OPINION: Hopeful reactions to serious disaster coverage

The world witnessed many catastrophes over the course of 2010 — from the horrors of the magnitude 7.1 quake in northwest China to the saga of the trapped miners in Chile. After looking at hundreds of entries about natural disasters, our judges and facilitators shared a few that touched them.

Claudia Strong

Claudia Strong, Syracuse University news design instructor, was attached to the story of the Chilean miners. A Chilean native herself, Strong was drawn to the information graphics on one page in particular. “You almost don’t have to know the story in order to feel the magnitude of what happened to them,” Strong said. “It reminded me of our shared humanity and how we’re built to overcome.”

Entry on Chilean miners from Expresso. The circle represents the real measurements of the hole through which the miners were rescued.

Jason Chiu

Another entry about the Chilean rescue story stuck with Jason Chiu, design editor of The Globe & Mail in Toronto. “The page has a huge back circle on it, and it was the size of the hole through which miners were rescued.” Chiu said. “By looking at it and seeing the measurement, you could almost step into it.”

Jonathan Boho, art director for Metromix Indianapolis Magazine, remembers a photo from the earthquake in China, “It wasn’t just about the pain.
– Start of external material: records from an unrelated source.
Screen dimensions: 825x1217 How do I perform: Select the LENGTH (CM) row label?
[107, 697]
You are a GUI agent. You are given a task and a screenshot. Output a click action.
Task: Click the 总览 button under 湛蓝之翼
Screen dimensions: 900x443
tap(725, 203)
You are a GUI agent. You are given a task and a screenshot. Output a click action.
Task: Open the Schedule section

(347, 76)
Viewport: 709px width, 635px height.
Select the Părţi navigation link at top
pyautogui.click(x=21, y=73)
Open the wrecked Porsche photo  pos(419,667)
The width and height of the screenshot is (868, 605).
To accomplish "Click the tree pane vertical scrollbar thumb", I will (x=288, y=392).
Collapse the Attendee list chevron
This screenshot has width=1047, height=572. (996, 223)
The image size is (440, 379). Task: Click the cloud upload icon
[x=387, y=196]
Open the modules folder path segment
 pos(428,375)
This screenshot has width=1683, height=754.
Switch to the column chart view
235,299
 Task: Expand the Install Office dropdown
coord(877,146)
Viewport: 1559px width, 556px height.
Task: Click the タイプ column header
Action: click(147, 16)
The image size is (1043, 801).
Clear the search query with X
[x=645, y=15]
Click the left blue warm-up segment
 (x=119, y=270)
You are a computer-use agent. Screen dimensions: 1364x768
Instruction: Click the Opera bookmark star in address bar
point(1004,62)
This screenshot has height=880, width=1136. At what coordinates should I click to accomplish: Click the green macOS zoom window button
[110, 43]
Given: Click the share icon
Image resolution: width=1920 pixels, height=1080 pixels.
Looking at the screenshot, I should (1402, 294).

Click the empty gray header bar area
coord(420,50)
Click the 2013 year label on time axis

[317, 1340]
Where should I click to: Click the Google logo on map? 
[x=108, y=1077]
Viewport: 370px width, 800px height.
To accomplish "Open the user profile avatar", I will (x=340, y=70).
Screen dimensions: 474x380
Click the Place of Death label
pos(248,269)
The photo story ended with a girl playing jumping rope — there is hope.” Boho said. “It took you through a whole range of emotions.”

Jonathan Boho

An image from the St. Petersburg Times' "The Swan Project" by writer Lane DeGregory and photographer Kathleen Flynn

Joanna Penalva

Some domestic stories, such as “The Swan Project” by St. Petersburg Times, almost made Joanna Penalva tear up. Penalva, a student facilitator from SU, recalls the project that profiled a Jamaican woman who transformed the lives of a group of teenage girls through an etiquette class. “I felt horrible to see girls live like that,” Penalva said, “but something as old-fashioned as proper manners can redirect the girls onto the right path. It was something people don’t think about now.”

So it seems that on the judging tables of Syracuse a page’s effectiveness isn’t necessarily just about whether it wins a medal, but that rather that it connects with readers, that it conveys a compelling story in a heartfelt, memorable way.